Outreach & Trainings

DHHL beneficiaries gathered after the event in Waimea for a group photo

DHHL beneficiaries gathered after the event in Waimea for a group photo

Ka Huli Ao’s Community Education and Outreach program seeks to shape and evolve public policy impacting Maoli people and communities as well as the resources upon which they depend.  Essential to this goal is informing and engaging Native Hawaiian and other peoples to appreciate, protect, and restore the invaluable natural and cultural resources of Indigenous island communities. Our training problems, in particular, aim to further this goal by advancing the understanding, appreciation, application, and evolution of Native Hawaiian Law.  

Native Hawaiian Law Training

In partnership with the Office of Hawaiian Affairs, the Native Hawaiian Law training course is focused on the trust obligations of state and county decisionmakers regarding Native Hawaiian natural and cultural resources.  Act 169, Session Laws of Hawaiʻi 2015, requires council, board, and commission members of designated entities, with an initial appointment date of July 1, 2015 and onward, to complete the training course within twelve months.  We also encourage decisionmakers, including members of all boards, commissions, and councils as well as their staff to join us.  Specific subjects include: 

    • The public land trust
    • Traditional and customary Native Hawaiian rights
    • Water and the public trust doctrine
    • Laws relating to iwi kūpuna (Native Hawaiian burials)

Past attendees have expressed their satisfaction with the training and agree that it has helped them to better understand their fiduciary duties and kuleana to administer the public trust in the interest of the beneficiaries, including Native Hawaiians.

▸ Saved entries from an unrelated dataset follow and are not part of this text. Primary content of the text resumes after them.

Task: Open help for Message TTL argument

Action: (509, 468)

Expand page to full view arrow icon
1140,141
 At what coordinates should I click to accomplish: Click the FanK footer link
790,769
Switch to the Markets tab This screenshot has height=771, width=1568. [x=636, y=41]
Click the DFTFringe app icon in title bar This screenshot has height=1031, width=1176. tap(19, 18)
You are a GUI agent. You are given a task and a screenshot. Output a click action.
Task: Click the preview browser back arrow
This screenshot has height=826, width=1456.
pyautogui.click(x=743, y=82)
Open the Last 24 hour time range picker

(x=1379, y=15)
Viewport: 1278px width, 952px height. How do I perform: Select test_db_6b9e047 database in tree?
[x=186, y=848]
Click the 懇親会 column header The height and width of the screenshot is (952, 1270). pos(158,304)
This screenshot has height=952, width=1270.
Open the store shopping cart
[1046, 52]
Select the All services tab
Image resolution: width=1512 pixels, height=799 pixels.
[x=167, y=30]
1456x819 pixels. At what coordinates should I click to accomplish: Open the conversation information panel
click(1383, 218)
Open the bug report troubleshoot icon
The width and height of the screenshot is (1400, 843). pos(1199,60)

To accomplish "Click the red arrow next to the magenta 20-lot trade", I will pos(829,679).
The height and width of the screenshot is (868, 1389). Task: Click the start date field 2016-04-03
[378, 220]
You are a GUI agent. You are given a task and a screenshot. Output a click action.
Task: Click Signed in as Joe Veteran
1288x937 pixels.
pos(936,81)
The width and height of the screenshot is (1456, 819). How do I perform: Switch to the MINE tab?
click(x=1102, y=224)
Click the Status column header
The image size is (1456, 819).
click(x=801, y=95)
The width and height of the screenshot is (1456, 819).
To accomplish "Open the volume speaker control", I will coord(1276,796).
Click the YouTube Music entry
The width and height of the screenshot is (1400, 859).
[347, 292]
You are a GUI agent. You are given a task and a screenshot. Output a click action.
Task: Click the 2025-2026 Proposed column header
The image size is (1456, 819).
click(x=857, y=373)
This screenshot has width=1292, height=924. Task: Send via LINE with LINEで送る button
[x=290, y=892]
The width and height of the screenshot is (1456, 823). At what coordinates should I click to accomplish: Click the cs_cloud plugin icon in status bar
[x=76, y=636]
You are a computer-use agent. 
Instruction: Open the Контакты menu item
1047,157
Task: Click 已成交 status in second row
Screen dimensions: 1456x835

I Mana i ka Wai: DHHL Water Law and Advocacy Training

Ka Huli Ao Center for Excellence in Native Hawaiian Law, in partnership with the Department of Hawaiian Home Lands, conducts water law and advocacy trainings for homestead communities across the paeʻāina. The goal of the trainings is to provide a brief overview of Hawaiʻi’s legal framework governing water resource management and to discuss specific ways homestead communities can advocate for the pono use and protection of wai.